Today is "Friends Day" in Argentina.  The custom is to send greeting cards to your friends or give them a call. 

Lidia Masalyka, an Argentine pastor’s wife and excellent writer, sent me her “Friends Day” devotional.  It came with the title “Weeping for Wilson.”  With Lidia’s generous permission I am borrowing her title and quoting a part of her excellent homily below.

Lidia writes:

Who doesn’t remember the above scene in Tom Hanks’ film “Castaway?”  Tom plays the survivor of a plane crash who alone on an island decides to search through the wreckage of the plane. He finds a volleyball with the brand “Wilson” on it.  In the craze of his loneliness he finds himself talking to his “friend,” a mute and immobile sphere that he names: “Wilson”.

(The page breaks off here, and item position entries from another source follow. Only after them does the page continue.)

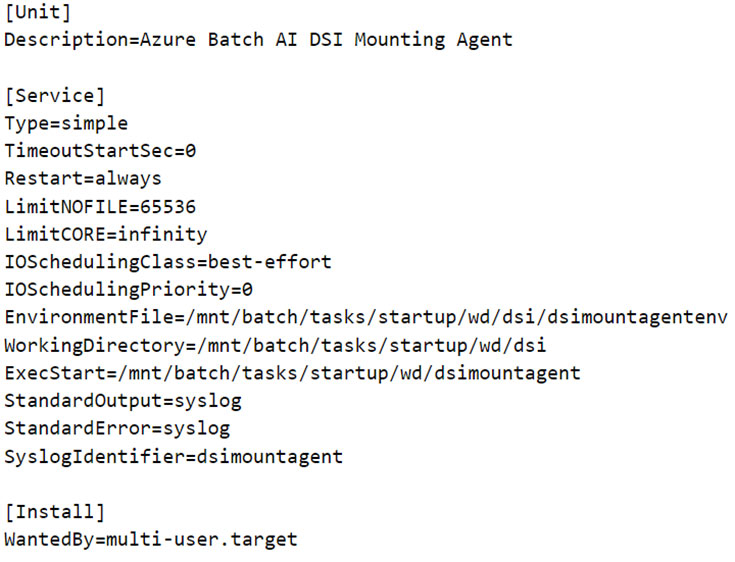
Task: Select the [Install] section header
Action: tap(54, 512)
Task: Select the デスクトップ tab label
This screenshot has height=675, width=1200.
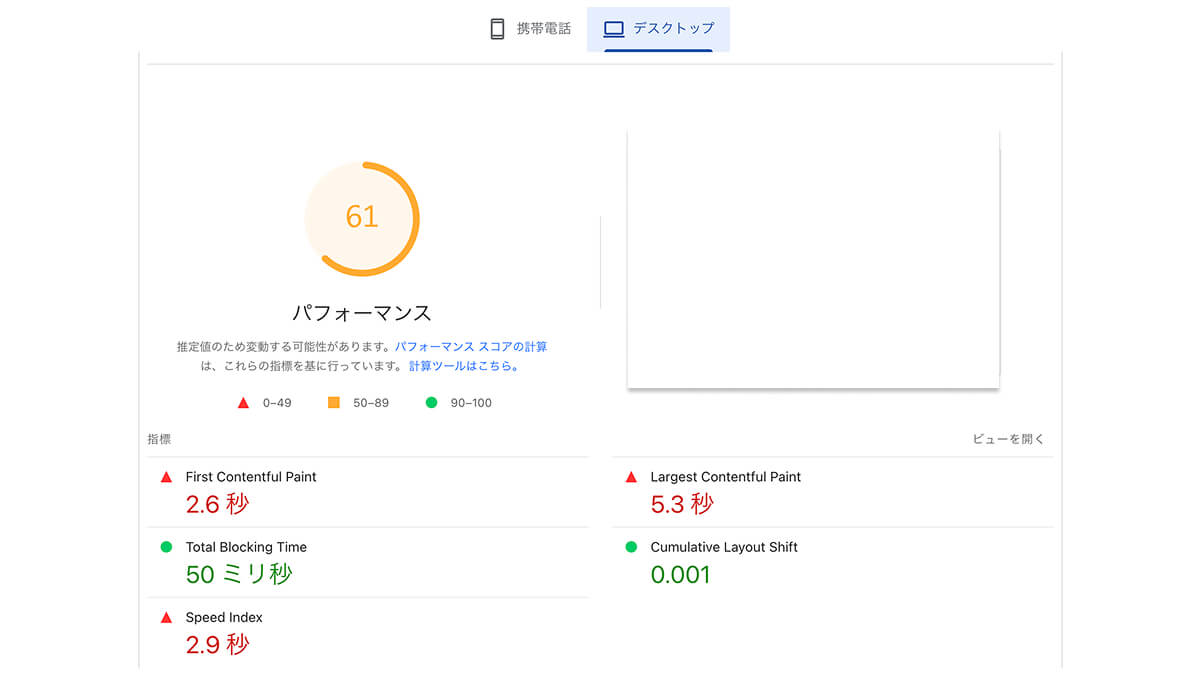Action: 673,29
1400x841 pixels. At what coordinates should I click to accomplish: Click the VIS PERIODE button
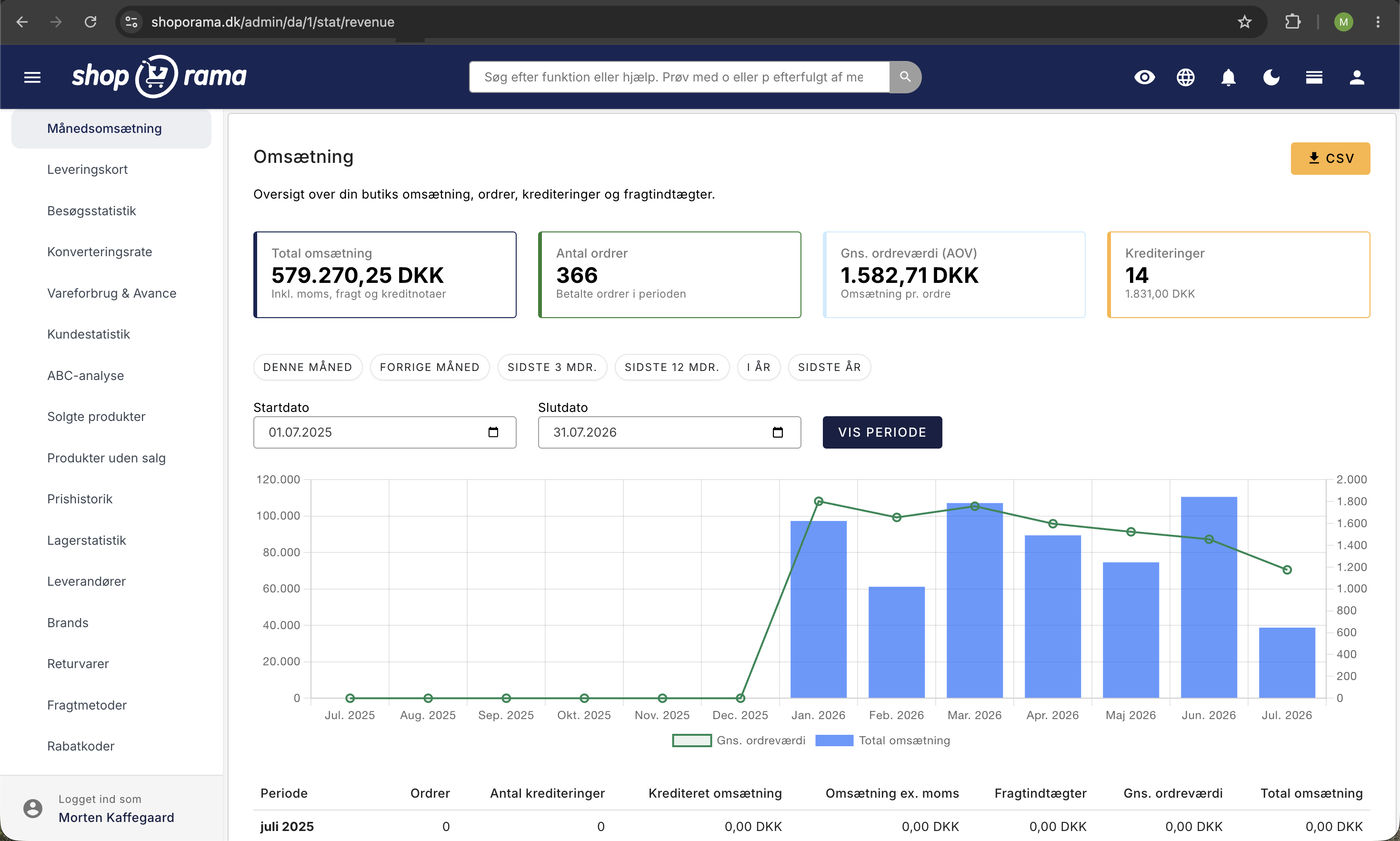coord(882,432)
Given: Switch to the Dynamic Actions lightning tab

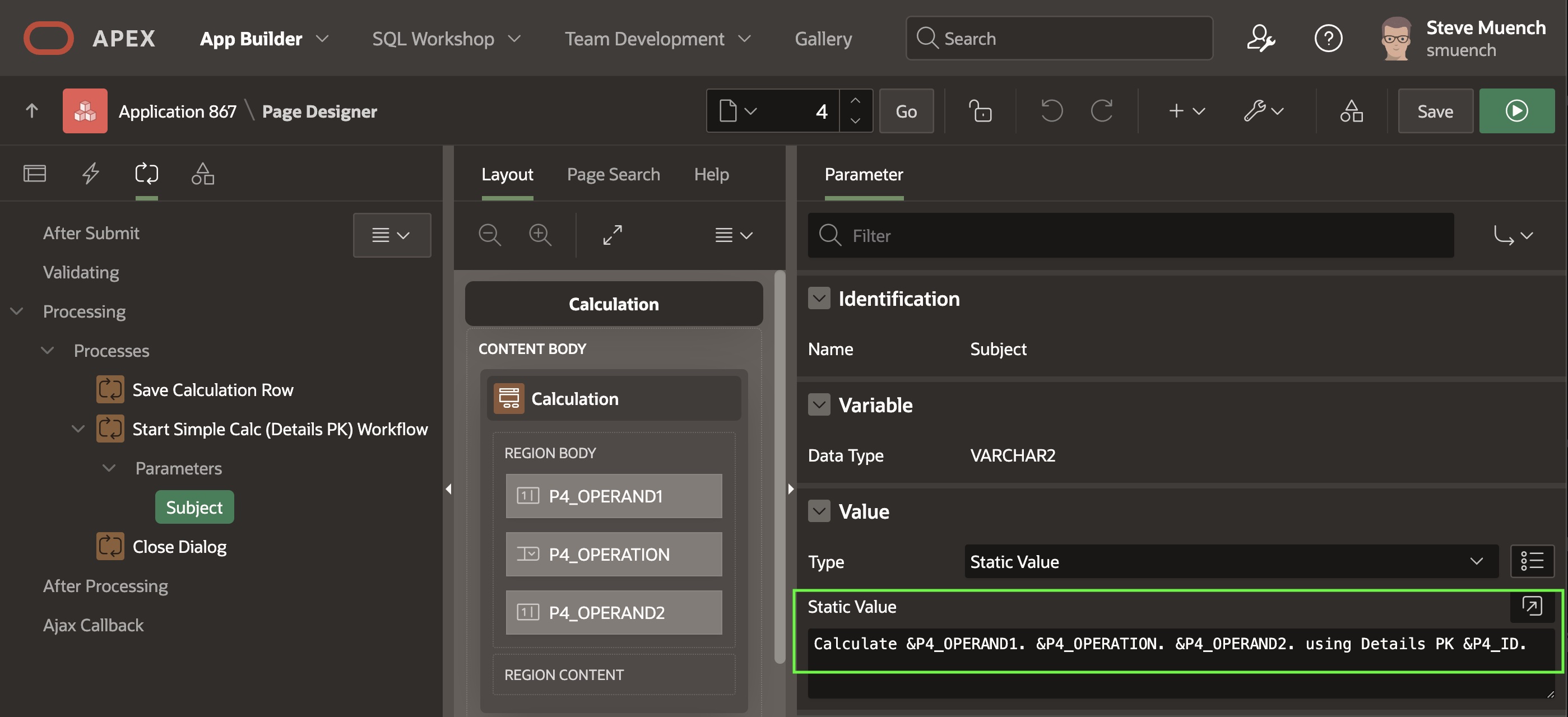Looking at the screenshot, I should 91,174.
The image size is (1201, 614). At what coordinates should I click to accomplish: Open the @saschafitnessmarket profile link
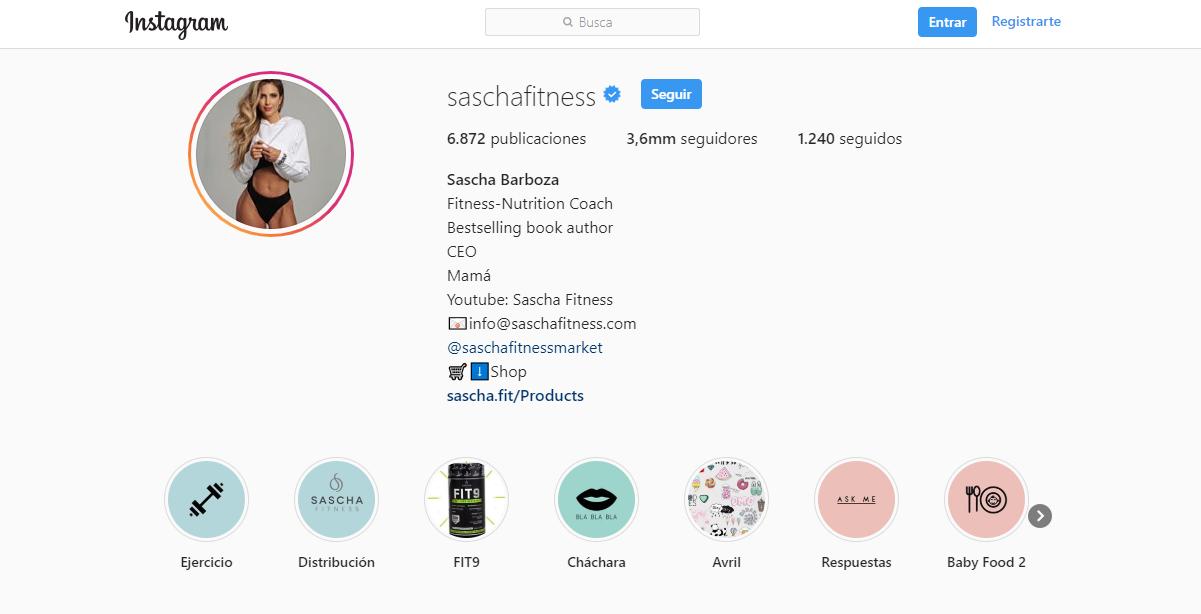525,348
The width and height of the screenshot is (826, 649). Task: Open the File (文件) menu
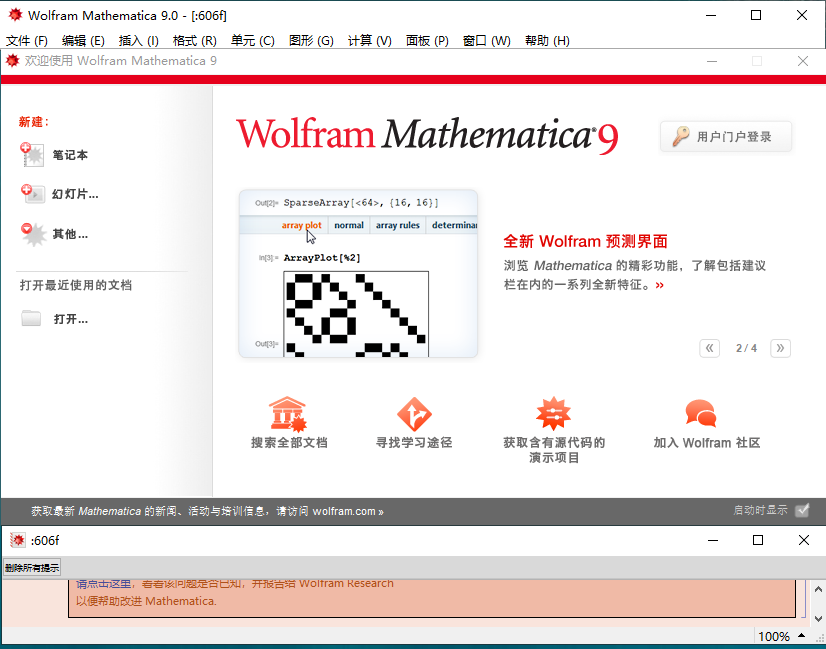pos(27,41)
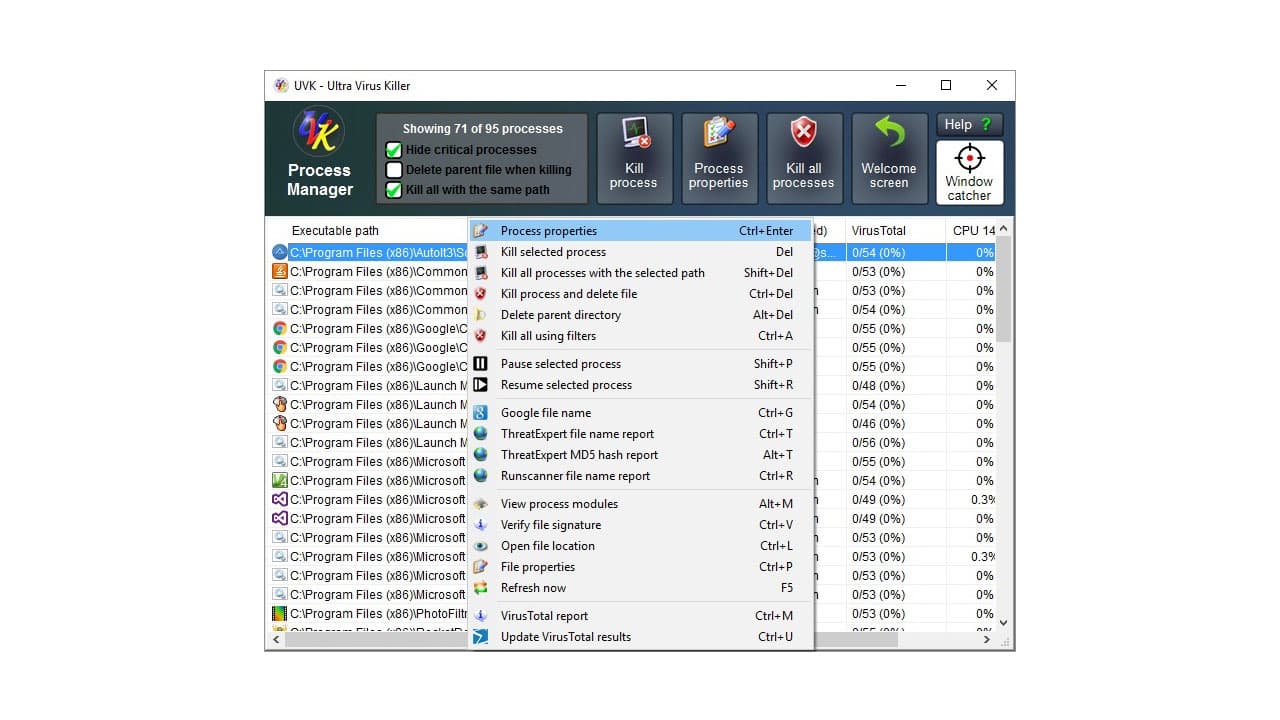Click a Chrome icon in the executable path list
The width and height of the screenshot is (1280, 720).
pos(281,328)
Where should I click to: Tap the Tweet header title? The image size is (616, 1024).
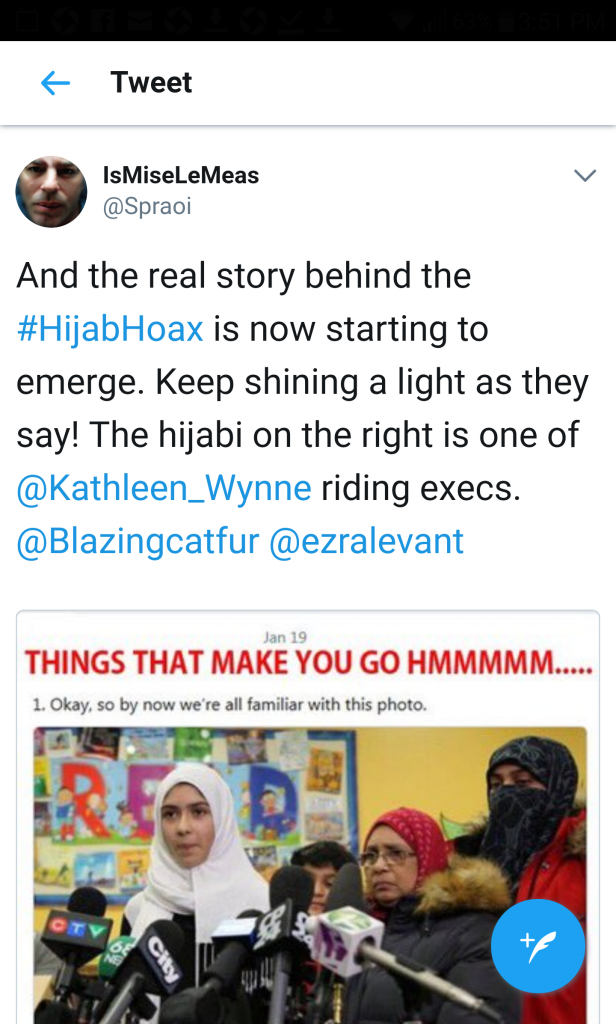click(x=151, y=83)
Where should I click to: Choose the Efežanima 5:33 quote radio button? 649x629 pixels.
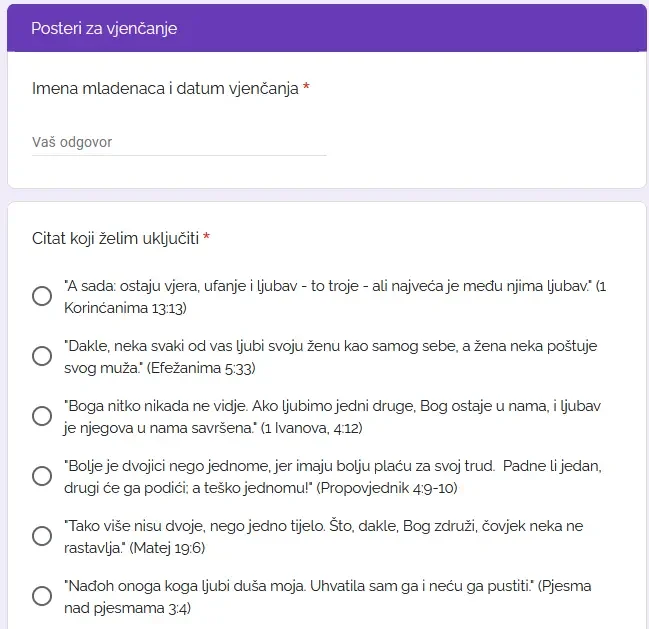point(42,356)
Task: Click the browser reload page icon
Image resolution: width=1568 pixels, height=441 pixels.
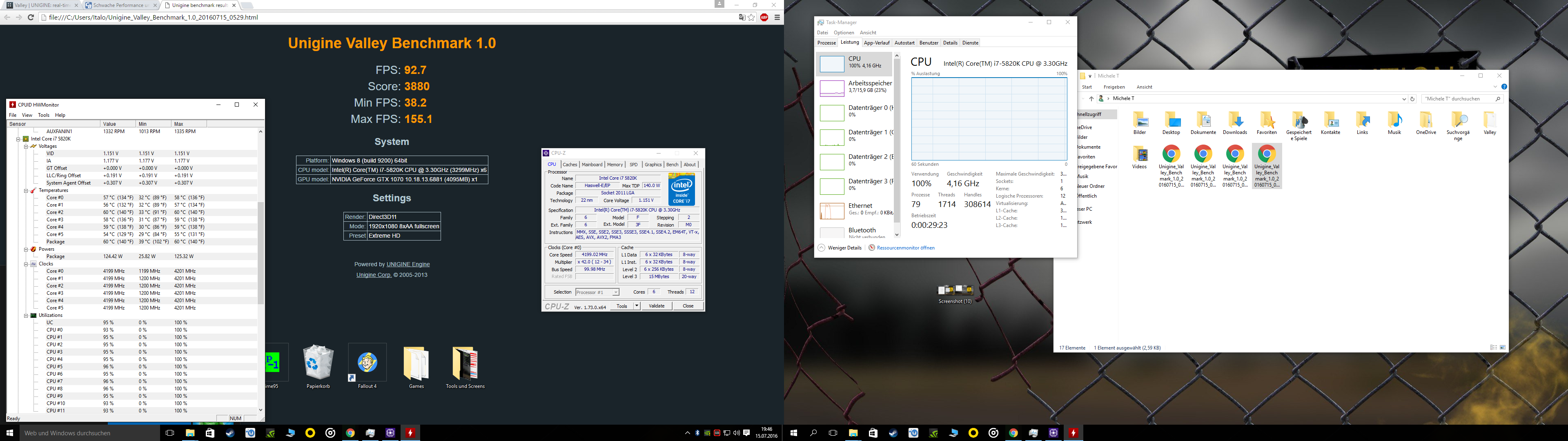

When the tide comes in, it carries the ball away.  In his desperation he weeps and swims out to rescue it.

What a great way to describe that we have not been created to live alone on an island!  God made us to be social beings with the possibility of making and maintaining relationships more distant than our immediate family.  The company of others is necessary for us.

Our need for “others” confirms us as persons.  It is the “other” that gives us value.  For this reason the survivor quickly gets tired of talking to himself (monologue) and seeks a dialogue (speaking to someone else) although it seems to us funny to talk to a volleyball.  Normal conversation, of course, requires another person.  We need each other.  We cannot live without each other.  Without friends life loses its flavor.

Great stuff, Lidia! 

Today I give thanks to God for you, the reader… my friend.  True… I may live very far from you and not be able to see you except once a year or less.  But you are still my friend.

Sometimes you send me an email.  When I receive it I see your face inside my mind, I enjoy your smile and I am encouraged to carry on.


When you reach 81 years old you start thanking God for younger friends because at this age you get invited to lots of funerals.

Almost three years ago I lost my best friend.  Her birthday was the 14th of this month.  Although I know that the separation is only temporary, nonetheless one suffers the vacuum.  And I confess that like Tom Hanks role in “Castaway” who talks to a volleyball named “Wilson”, sometimes I catch myself talking to a portrait of my best friend named “Frances”.